[[ Source records, beginning ]]

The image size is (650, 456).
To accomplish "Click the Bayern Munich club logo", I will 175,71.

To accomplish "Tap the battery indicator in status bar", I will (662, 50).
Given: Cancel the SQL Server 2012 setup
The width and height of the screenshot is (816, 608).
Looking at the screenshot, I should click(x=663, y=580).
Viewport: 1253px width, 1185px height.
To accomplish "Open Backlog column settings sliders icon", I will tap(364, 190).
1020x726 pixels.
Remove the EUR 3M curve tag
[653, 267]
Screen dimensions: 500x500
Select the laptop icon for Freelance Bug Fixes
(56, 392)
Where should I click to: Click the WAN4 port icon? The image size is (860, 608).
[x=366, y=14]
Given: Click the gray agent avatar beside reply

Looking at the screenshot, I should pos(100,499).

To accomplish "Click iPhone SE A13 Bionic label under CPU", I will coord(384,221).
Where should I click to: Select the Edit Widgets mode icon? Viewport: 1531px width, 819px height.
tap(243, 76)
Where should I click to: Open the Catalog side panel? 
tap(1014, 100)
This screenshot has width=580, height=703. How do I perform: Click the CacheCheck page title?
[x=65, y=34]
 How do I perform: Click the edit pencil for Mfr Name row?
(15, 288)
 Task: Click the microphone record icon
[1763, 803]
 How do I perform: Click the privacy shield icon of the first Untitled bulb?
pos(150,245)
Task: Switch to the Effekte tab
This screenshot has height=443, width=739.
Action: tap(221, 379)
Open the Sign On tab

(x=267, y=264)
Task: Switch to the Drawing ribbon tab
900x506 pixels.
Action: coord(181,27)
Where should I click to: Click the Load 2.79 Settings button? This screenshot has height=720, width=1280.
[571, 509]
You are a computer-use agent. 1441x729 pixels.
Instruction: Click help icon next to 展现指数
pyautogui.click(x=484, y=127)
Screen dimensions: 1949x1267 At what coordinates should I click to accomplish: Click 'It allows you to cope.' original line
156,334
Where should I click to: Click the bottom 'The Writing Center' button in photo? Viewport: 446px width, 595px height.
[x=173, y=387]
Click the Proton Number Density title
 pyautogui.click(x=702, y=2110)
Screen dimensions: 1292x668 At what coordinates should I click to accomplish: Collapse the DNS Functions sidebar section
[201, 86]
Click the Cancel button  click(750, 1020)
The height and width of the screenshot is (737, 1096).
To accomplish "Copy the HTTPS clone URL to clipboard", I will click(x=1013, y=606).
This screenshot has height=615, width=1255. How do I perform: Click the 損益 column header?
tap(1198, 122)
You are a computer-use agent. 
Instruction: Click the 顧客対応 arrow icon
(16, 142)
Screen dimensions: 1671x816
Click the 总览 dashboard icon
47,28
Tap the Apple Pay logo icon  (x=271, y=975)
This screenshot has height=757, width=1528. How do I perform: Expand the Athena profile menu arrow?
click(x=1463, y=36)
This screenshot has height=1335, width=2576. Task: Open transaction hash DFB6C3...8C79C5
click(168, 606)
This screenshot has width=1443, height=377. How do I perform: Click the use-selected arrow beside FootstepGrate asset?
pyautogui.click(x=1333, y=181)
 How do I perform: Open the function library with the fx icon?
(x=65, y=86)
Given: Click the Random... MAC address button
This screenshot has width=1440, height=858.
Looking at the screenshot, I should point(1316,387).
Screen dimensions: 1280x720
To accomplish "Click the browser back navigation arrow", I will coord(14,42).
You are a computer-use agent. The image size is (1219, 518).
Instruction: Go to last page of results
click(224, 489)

[[ Source records, end ]]

> _Exercise_: Having read the records, return each one exactly.

> _Answer space_:
The image size is (650, 456).
To accomplish "Click the Bayern Munich club logo", I will 175,71.

To accomplish "Tap the battery indicator in status bar", I will (662, 50).
Given: Cancel the SQL Server 2012 setup
The width and height of the screenshot is (816, 608).
Looking at the screenshot, I should click(x=663, y=580).
Viewport: 1253px width, 1185px height.
To accomplish "Open Backlog column settings sliders icon", I will tap(364, 190).
1020x726 pixels.
Remove the EUR 3M curve tag
[653, 267]
Screen dimensions: 500x500
Select the laptop icon for Freelance Bug Fixes
(56, 392)
Where should I click to: Click the WAN4 port icon? The image size is (860, 608).
[x=366, y=14]
Given: Click the gray agent avatar beside reply

Looking at the screenshot, I should pos(100,499).

To accomplish "Click iPhone SE A13 Bionic label under CPU", I will coord(384,221).
Where should I click to: Select the Edit Widgets mode icon? Viewport: 1531px width, 819px height.
tap(243, 76)
Where should I click to: Open the Catalog side panel? 
tap(1014, 100)
This screenshot has width=580, height=703. How do I perform: Click the CacheCheck page title?
[x=65, y=34]
 How do I perform: Click the edit pencil for Mfr Name row?
(15, 288)
 Task: Click the microphone record icon
[1763, 803]
 How do I perform: Click the privacy shield icon of the first Untitled bulb?
pos(150,245)
Task: Switch to the Effekte tab
This screenshot has height=443, width=739.
Action: tap(221, 379)
Open the Sign On tab

(x=267, y=264)
Task: Switch to the Drawing ribbon tab
900x506 pixels.
Action: coord(181,27)
Where should I click to: Click the Load 2.79 Settings button? This screenshot has height=720, width=1280.
[571, 509]
You are a computer-use agent. 1441x729 pixels.
Instruction: Click help icon next to 展现指数
pyautogui.click(x=484, y=127)
Screen dimensions: 1949x1267 At what coordinates should I click to accomplish: Click 'It allows you to cope.' original line
156,334
Where should I click to: Click the bottom 'The Writing Center' button in photo? Viewport: 446px width, 595px height.
[x=173, y=387]
Click the Proton Number Density title
 pyautogui.click(x=702, y=2110)
Screen dimensions: 1292x668 At what coordinates should I click to accomplish: Collapse the DNS Functions sidebar section
[201, 86]
Click the Cancel button  click(750, 1020)
The height and width of the screenshot is (737, 1096).
To accomplish "Copy the HTTPS clone URL to clipboard", I will click(x=1013, y=606).
This screenshot has height=615, width=1255. How do I perform: Click the 損益 column header?
tap(1198, 122)
You are a computer-use agent. 
Instruction: Click the 顧客対応 arrow icon
(16, 142)
Screen dimensions: 1671x816
Click the 总览 dashboard icon
47,28
Tap the Apple Pay logo icon  (x=271, y=975)
This screenshot has height=757, width=1528. How do I perform: Expand the Athena profile menu arrow?
click(x=1463, y=36)
This screenshot has height=1335, width=2576. Task: Open transaction hash DFB6C3...8C79C5
click(168, 606)
This screenshot has width=1443, height=377. How do I perform: Click the use-selected arrow beside FootstepGrate asset?
pyautogui.click(x=1333, y=181)
 How do I perform: Open the function library with the fx icon?
(x=65, y=86)
Given: Click the Random... MAC address button
This screenshot has width=1440, height=858.
Looking at the screenshot, I should point(1316,387).
Screen dimensions: 1280x720
To accomplish "Click the browser back navigation arrow", I will coord(14,42).
You are a computer-use agent. The image size is (1219, 518).
Instruction: Go to last page of results
click(224, 489)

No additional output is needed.